Back on the street, the woman knew where she was going this time. When she arrived at the corner of Broadway and 105th there was a solitary car parked at the corner; she parked behind it. The two cars were the only ones on the road, and despite the Christmas lights in the trees and the lights shining on the newly dedicated memorial she was nervous. In the small park where the granite statue was located sat a man on a bench. He sat still and just stared at the towering statue. It stood about twice as tall as him and featured a young boy. His loosely clothed body seemed free and peaceful with his arms outstretched and his head cocked back as if he were floating on a gentle sea or ascending to heaven with his eyes closed.
“Excuse me?” the woman cautiously approached him. The man stood up and looked at her. It was him. “Sir, I think I have something that partly belongs to you.”
“What?” the man wasn’t quite sure what she meant. The woman pulled the picture of the boy and the girl out from under her coat and handed it to the man. He stared at it briefly.
“Wh…where did you get this?” a tear formed in one of his eyes as she handed him the past twenty years in a second.
“It’s a picture that I took of my sister and her friend many years ago”
“Your sister?” he couldn’t believe the bitter sweet words that he was hearing.

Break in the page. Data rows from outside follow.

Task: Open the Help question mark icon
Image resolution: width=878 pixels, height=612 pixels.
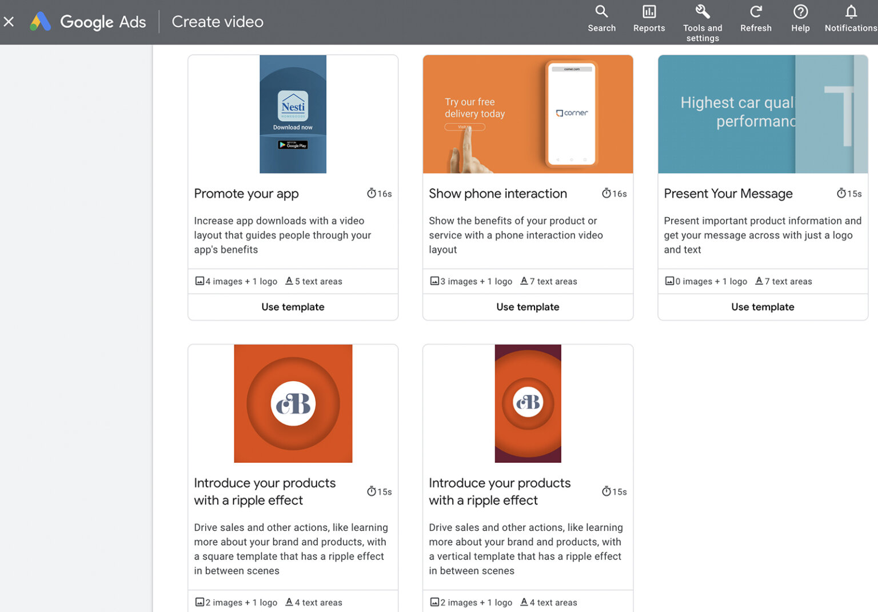Action: pyautogui.click(x=800, y=12)
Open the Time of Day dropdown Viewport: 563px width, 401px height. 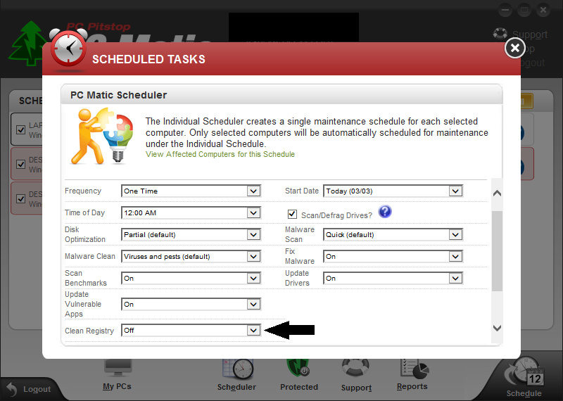click(x=253, y=213)
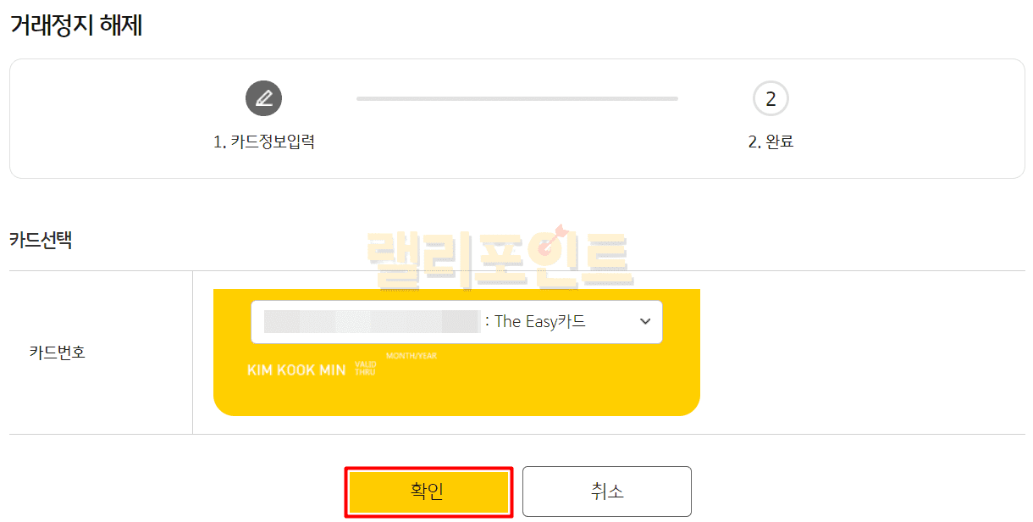1033x522 pixels.
Task: Click the empty yellow area at the card bottom
Action: 457,398
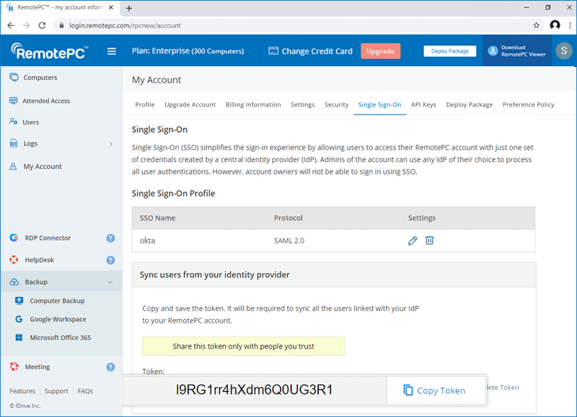The width and height of the screenshot is (577, 417).
Task: Click the trash delete icon for okta
Action: [x=429, y=241]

The woman nodded.
“She lives not far from here. I‘ll bring you if you like.” the man stood still just looking at the picture trying to decide what to do. Had twenty years taken too much and left too little? Was it better to leave and just walk away as things were? Fore fate had left a tender scar before him now, a scar that still felt the burn from years ago. He nodded in compliance without taking his eyes off of the picture and drove behind her down the darkened streets of the city. It had been twenty years since he had last traveled these roads and everything looked different to him, especially in the dark. They stopped at a five story apartment building and he followed her up the stairs. It was a nice place, nothing like what the warm scented ivy home from twenty years ago had been, but a nice place never the less. Once inside it was a quick elevator ride to the third floor.
“Knock, knock” a knocking sound was followed by another knocking sound as she knocked on the door. “Knock.”

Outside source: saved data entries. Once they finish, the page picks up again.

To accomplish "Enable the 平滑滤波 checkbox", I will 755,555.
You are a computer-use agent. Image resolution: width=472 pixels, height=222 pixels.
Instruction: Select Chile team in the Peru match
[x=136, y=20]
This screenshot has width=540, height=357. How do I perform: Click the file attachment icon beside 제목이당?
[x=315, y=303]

“Just a minute.” A voice came across the wooden barricade. “Hi, Wanda, how are you?” The door opened and a woman wrapped “Wanda” in a hug. “And who’s this…” the sentence faded into nothing as she stared at the man who stood before her.

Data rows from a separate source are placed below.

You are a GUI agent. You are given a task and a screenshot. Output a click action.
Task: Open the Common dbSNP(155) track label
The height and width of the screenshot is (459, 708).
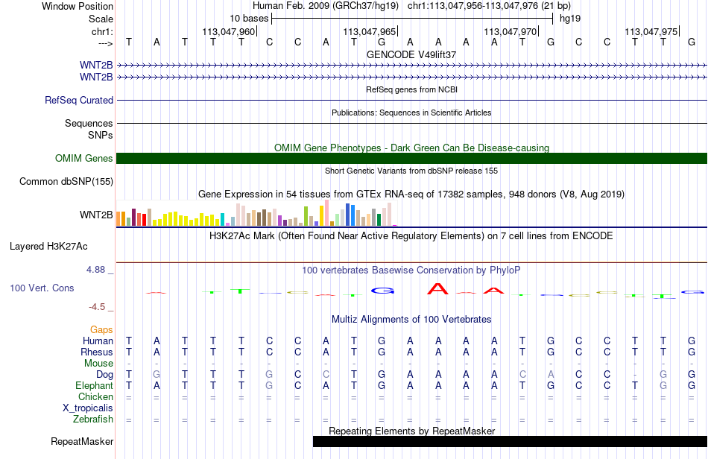[66, 181]
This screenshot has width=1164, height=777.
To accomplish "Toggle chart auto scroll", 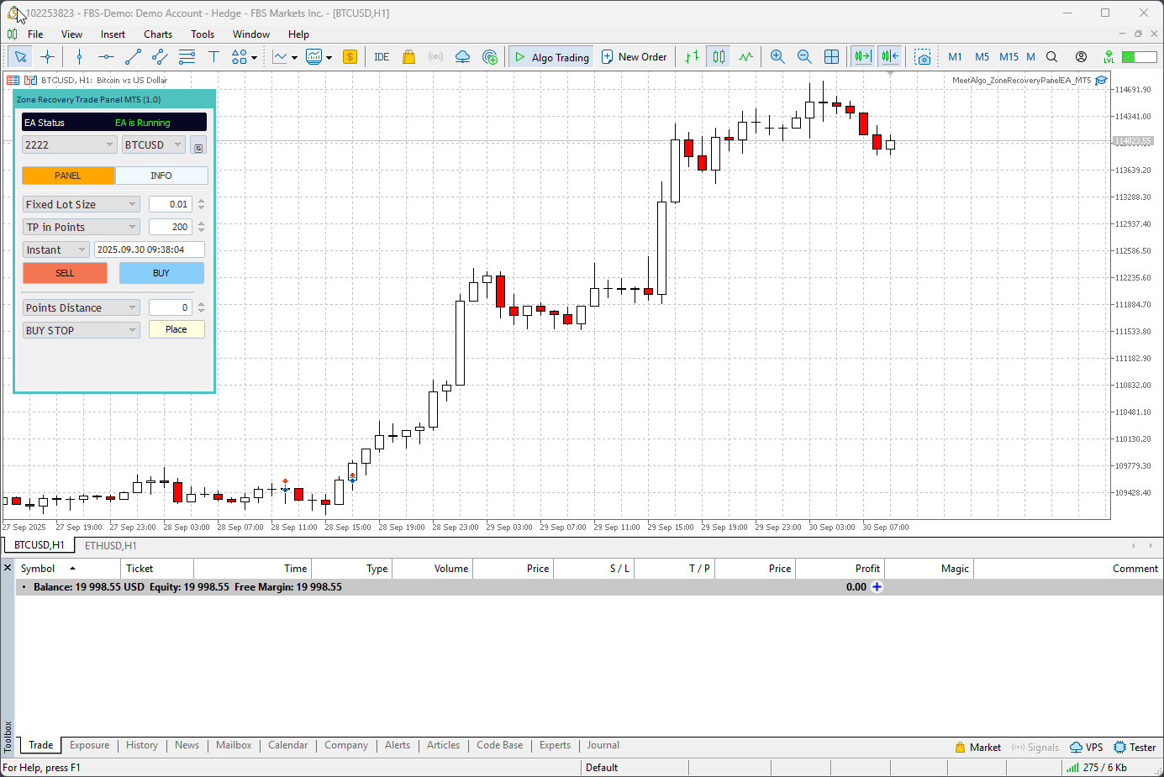I will [x=862, y=57].
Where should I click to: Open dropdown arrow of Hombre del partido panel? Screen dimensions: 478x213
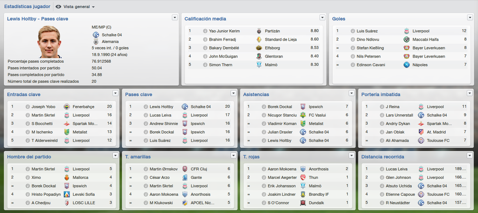[x=116, y=156]
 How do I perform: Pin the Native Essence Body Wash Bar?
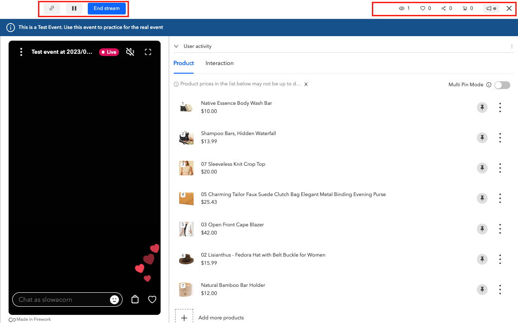(x=482, y=107)
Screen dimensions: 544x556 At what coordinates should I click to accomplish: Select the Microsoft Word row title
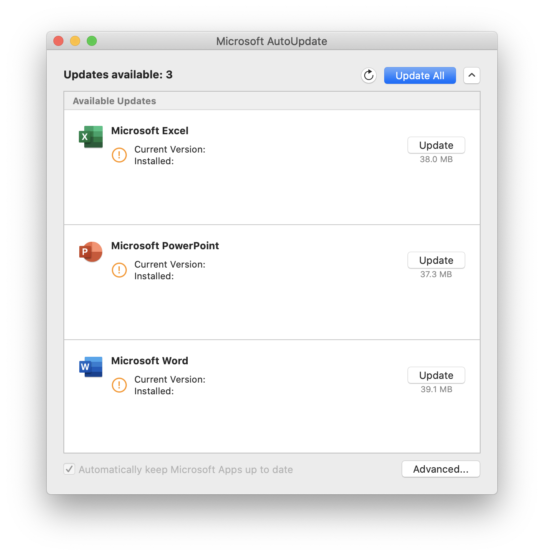pyautogui.click(x=150, y=361)
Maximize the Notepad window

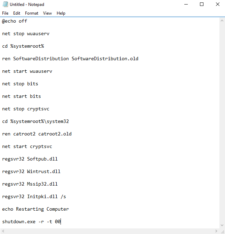[202, 5]
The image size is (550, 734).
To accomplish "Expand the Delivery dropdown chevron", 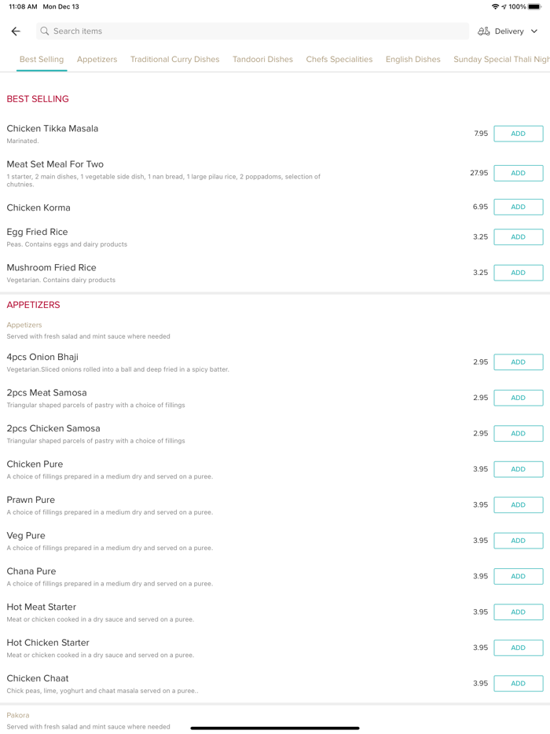I will click(534, 31).
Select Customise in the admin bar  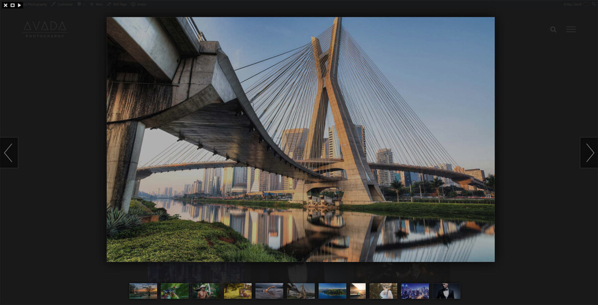click(x=63, y=4)
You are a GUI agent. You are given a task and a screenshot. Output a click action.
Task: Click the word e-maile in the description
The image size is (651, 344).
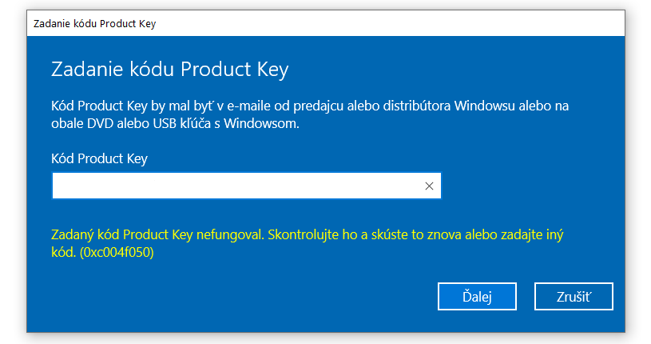[253, 106]

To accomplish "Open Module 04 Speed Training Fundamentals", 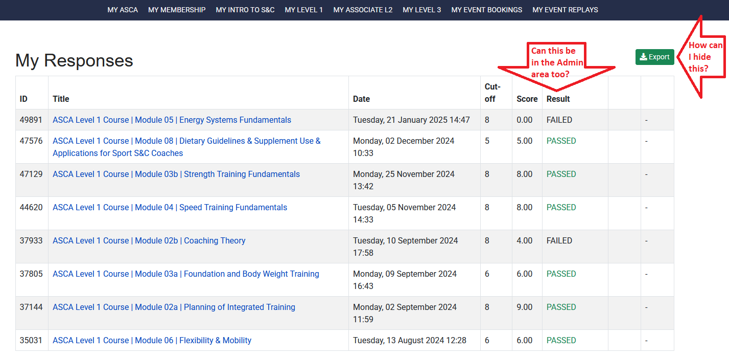I will pos(170,208).
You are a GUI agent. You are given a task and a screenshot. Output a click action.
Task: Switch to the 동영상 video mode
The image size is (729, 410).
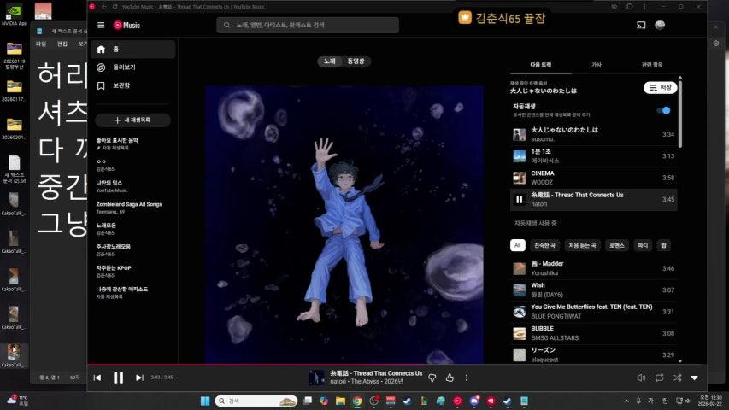click(x=356, y=62)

“Ann, I want you to meet Evin.”
“Hello,” she paused “…Evin”
“Hello, Ann” he reached out to shake her hand but was instead greeted with a warm hug; tears lined both of their eyes. Twenty years washed away before them as they stood, suspended in each others arms. Suddenly they were transported back in time, back before a void of isolation washed away the better part of a lifetime, back before flames scarred an optical floor, back to a chilly April night. A night surrounded by music and light and loose words that fueled fire in the heart. And as it all came to an end they rode home together. Looking down into her eyes he was there again, not one detail missing. “You have the most beautiful eyes in all the world” he said to her as he tried to sprout a smile.
“Well, you’re twenty years late” she sniffed back the tears as a smile grew on her as well. “Come in, come in, and let’s get out of the hallway.” The two followed her as she stepped back and wiped her face on her sleeve.